## Problem to solve
In your answer, print each of the records below exactly.

──────── Data provided ────────

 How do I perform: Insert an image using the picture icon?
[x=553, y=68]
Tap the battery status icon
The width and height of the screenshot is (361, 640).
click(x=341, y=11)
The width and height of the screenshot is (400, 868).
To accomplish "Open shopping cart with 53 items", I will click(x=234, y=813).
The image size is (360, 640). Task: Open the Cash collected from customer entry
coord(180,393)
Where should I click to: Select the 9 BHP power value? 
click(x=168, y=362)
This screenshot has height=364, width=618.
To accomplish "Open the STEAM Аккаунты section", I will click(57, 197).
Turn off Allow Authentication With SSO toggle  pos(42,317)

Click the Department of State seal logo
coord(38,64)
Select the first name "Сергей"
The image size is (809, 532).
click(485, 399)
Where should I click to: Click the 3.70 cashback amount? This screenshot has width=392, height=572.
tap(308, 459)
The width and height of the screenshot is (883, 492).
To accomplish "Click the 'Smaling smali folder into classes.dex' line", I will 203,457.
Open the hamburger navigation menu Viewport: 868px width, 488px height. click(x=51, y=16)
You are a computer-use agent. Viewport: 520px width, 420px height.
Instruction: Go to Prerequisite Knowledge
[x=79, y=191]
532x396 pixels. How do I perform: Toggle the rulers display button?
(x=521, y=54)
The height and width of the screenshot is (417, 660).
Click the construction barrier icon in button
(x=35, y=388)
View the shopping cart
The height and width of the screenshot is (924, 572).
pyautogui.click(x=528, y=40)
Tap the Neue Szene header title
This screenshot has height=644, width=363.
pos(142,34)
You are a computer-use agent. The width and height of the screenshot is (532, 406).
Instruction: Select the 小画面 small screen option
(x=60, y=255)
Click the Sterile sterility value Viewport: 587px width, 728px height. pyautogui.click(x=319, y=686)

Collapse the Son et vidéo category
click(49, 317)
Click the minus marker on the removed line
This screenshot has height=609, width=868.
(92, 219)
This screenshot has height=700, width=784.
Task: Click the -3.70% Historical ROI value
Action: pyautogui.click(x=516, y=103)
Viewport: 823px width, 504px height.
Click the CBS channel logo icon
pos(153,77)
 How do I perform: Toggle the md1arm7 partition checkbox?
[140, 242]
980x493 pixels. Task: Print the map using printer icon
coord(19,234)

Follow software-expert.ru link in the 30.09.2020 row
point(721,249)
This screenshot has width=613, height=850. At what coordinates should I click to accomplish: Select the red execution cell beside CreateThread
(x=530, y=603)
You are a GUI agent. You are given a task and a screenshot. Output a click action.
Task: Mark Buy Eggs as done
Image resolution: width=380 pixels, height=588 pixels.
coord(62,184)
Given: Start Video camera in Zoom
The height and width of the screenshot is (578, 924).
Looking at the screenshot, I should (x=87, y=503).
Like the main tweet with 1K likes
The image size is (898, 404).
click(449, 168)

────────

## Result of the exercise
 How do I perform: Insert an image using the picture icon?
[x=553, y=68]
Tap the battery status icon
The width and height of the screenshot is (361, 640).
click(x=341, y=11)
The width and height of the screenshot is (400, 868).
To accomplish "Open shopping cart with 53 items", I will click(x=234, y=813).
The image size is (360, 640). Task: Open the Cash collected from customer entry
coord(180,393)
Where should I click to: Select the 9 BHP power value? 
click(x=168, y=362)
This screenshot has height=364, width=618.
To accomplish "Open the STEAM Аккаунты section", I will click(57, 197).
Turn off Allow Authentication With SSO toggle  pos(42,317)

Click the Department of State seal logo
coord(38,64)
Select the first name "Сергей"
The image size is (809, 532).
click(485, 399)
Where should I click to: Click the 3.70 cashback amount? This screenshot has width=392, height=572.
tap(308, 459)
The width and height of the screenshot is (883, 492).
To accomplish "Click the 'Smaling smali folder into classes.dex' line", I will 203,457.
Open the hamburger navigation menu Viewport: 868px width, 488px height. click(x=51, y=16)
You are a computer-use agent. Viewport: 520px width, 420px height.
Instruction: Go to Prerequisite Knowledge
[x=79, y=191]
532x396 pixels. How do I perform: Toggle the rulers display button?
(x=521, y=54)
The height and width of the screenshot is (417, 660).
Click the construction barrier icon in button
(x=35, y=388)
View the shopping cart
The height and width of the screenshot is (924, 572).
pyautogui.click(x=528, y=40)
Tap the Neue Szene header title
This screenshot has height=644, width=363.
pos(142,34)
You are a computer-use agent. The width and height of the screenshot is (532, 406).
Instruction: Select the 小画面 small screen option
(x=60, y=255)
Click the Sterile sterility value Viewport: 587px width, 728px height. pyautogui.click(x=319, y=686)

Collapse the Son et vidéo category
click(49, 317)
Click the minus marker on the removed line
This screenshot has height=609, width=868.
(92, 219)
This screenshot has height=700, width=784.
Task: Click the -3.70% Historical ROI value
Action: pyautogui.click(x=516, y=103)
Viewport: 823px width, 504px height.
Click the CBS channel logo icon
pos(153,77)
 How do I perform: Toggle the md1arm7 partition checkbox?
[140, 242]
980x493 pixels. Task: Print the map using printer icon
coord(19,234)

Follow software-expert.ru link in the 30.09.2020 row
point(721,249)
This screenshot has width=613, height=850. At what coordinates should I click to accomplish: Select the red execution cell beside CreateThread
(x=530, y=603)
You are a GUI agent. You are given a task and a screenshot. Output a click action.
Task: Mark Buy Eggs as done
Image resolution: width=380 pixels, height=588 pixels.
coord(62,184)
Given: Start Video camera in Zoom
The height and width of the screenshot is (578, 924).
Looking at the screenshot, I should (x=87, y=503).
Like the main tweet with 1K likes
The image size is (898, 404).
click(449, 168)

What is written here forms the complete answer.